November 13 2006
She fought—and died at the age of 30—for the rights of Afghan women
Meena called the women of Afghanistan sleeping lions, pledging that one day they would awake and roar. In 1977, at the age of 20, she launched the country's first movement for women's rights, calling her group the Revolutionary Association for the Women of Afghanistan (RAWA). Its goals: the restoration of democracy, equality for men and women, social justice, and the separation of religion from the affairs of the state. But in a country mired in tradition and occupied by the Soviet Union, Meena's beliefs were threatening enough to get her assassinated. Ten years after founding RAWA, she was kidnapped and killed; many Afghans held agents of the local communist intelligence agency responsible.

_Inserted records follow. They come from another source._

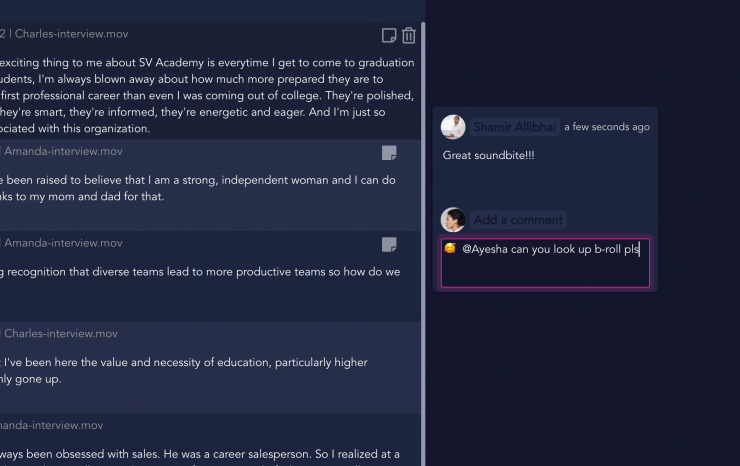The height and width of the screenshot is (466, 740).
Task: Click Amanda-interview.mov label above 'diverse teams' text
Action: [x=63, y=243]
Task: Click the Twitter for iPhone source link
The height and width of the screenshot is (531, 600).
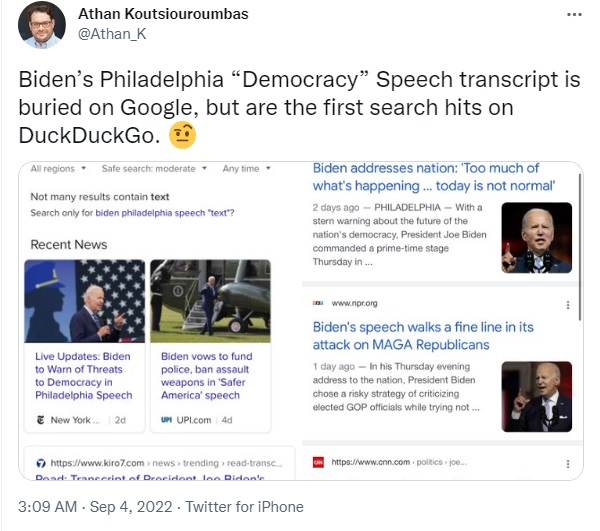Action: (245, 507)
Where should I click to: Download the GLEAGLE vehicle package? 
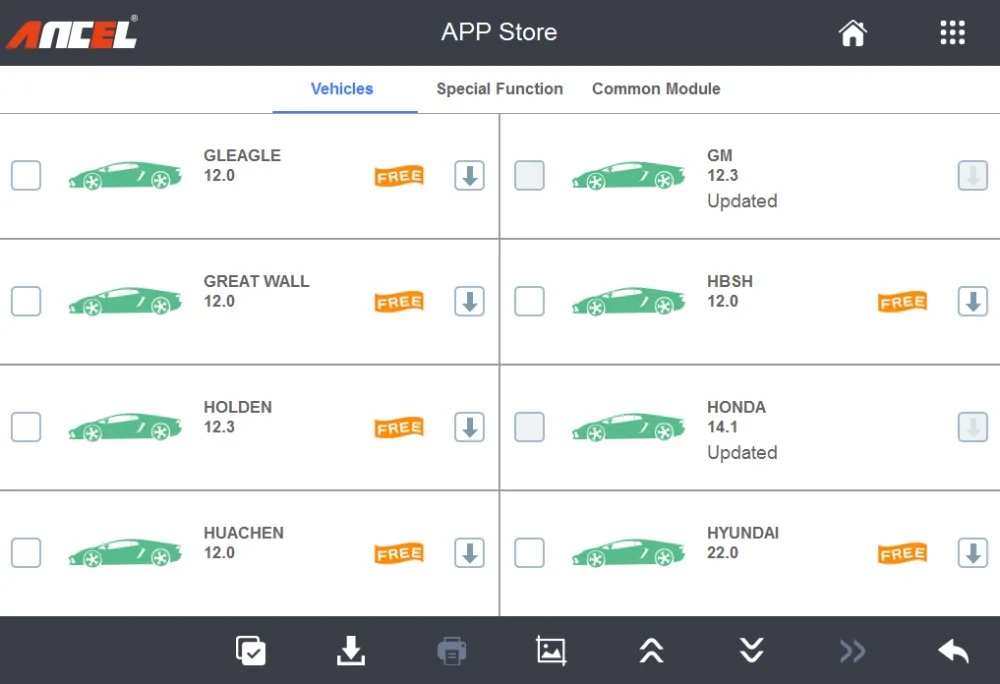pyautogui.click(x=469, y=176)
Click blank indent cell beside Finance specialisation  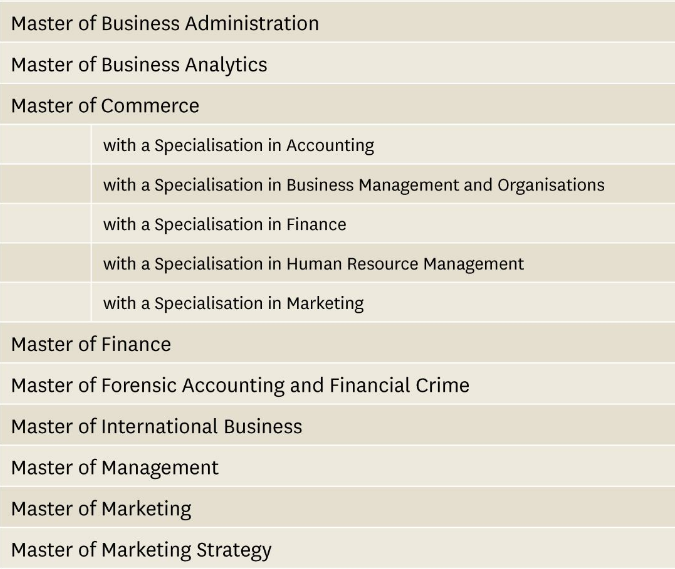(x=45, y=225)
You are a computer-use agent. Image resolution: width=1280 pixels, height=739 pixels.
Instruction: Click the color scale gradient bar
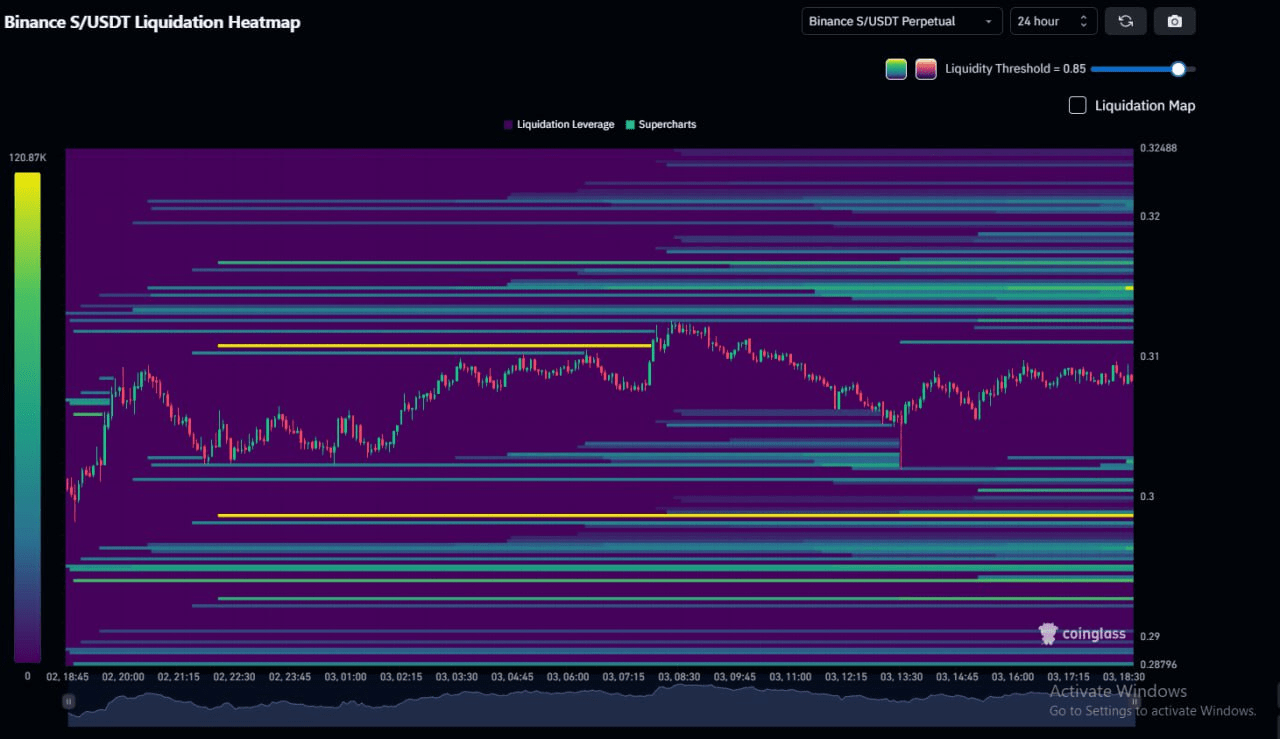[28, 417]
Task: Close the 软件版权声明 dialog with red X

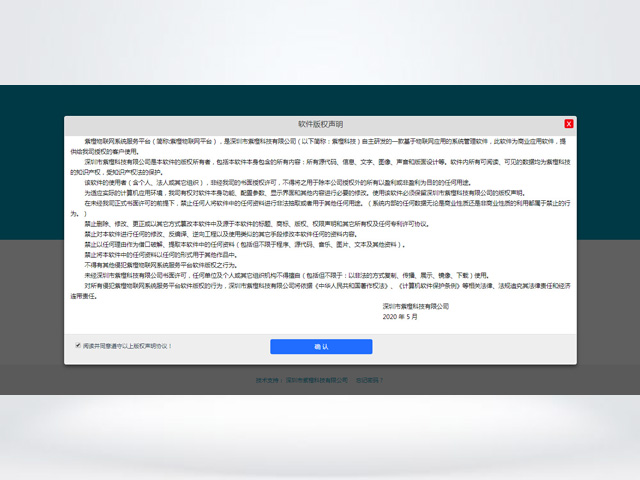Action: point(569,124)
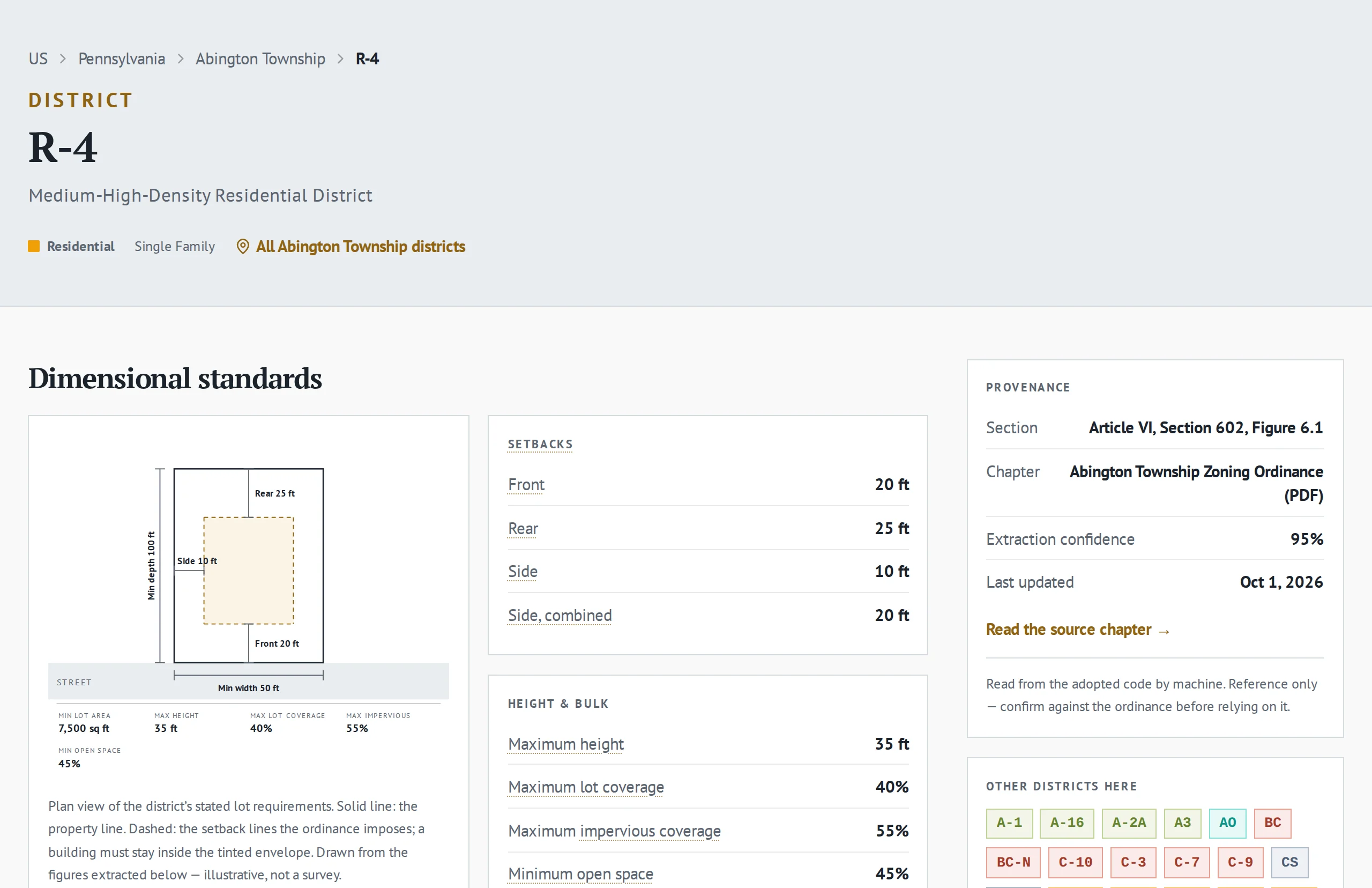The width and height of the screenshot is (1372, 888).
Task: Open the C-10 district tag
Action: point(1075,862)
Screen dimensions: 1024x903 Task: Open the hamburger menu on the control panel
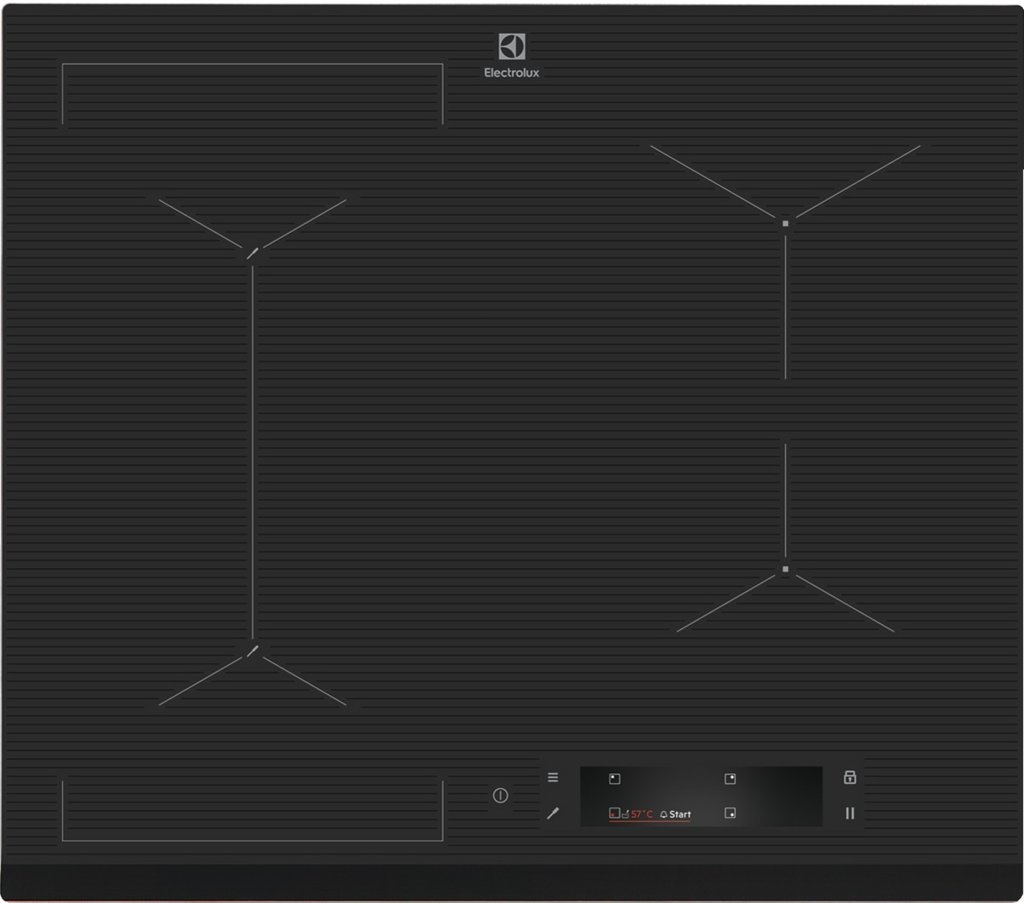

Although she was only 30 when she died, Meena had already planted the seeds of an Afghan women's rights movement based on the power of knowledge. She believed that if women were able to read and write, that if they could communicate and learn about the world, they would discover their own strength and could make a difference in their own society. After the Soviet invasion in 1979 she established schools and orphanages for refugees pouring over the border into Pakistan. Those schools offered opportunities never available previously to young Afghan women. "Meena didn't just give me an education; she taught me that I had the right to live a better life," says Sahar Saba, an early student at RAWA's first school in Quetta.
Today, for the first time in Afghan history, women have campaigned for, and won, seats in the national parliament. One of these women is Gulhar Jalal, a childhood friend of Meena's and an illiterate widow who now represents the province of Kunar. "I ran," she says, "because this was Meena's dream."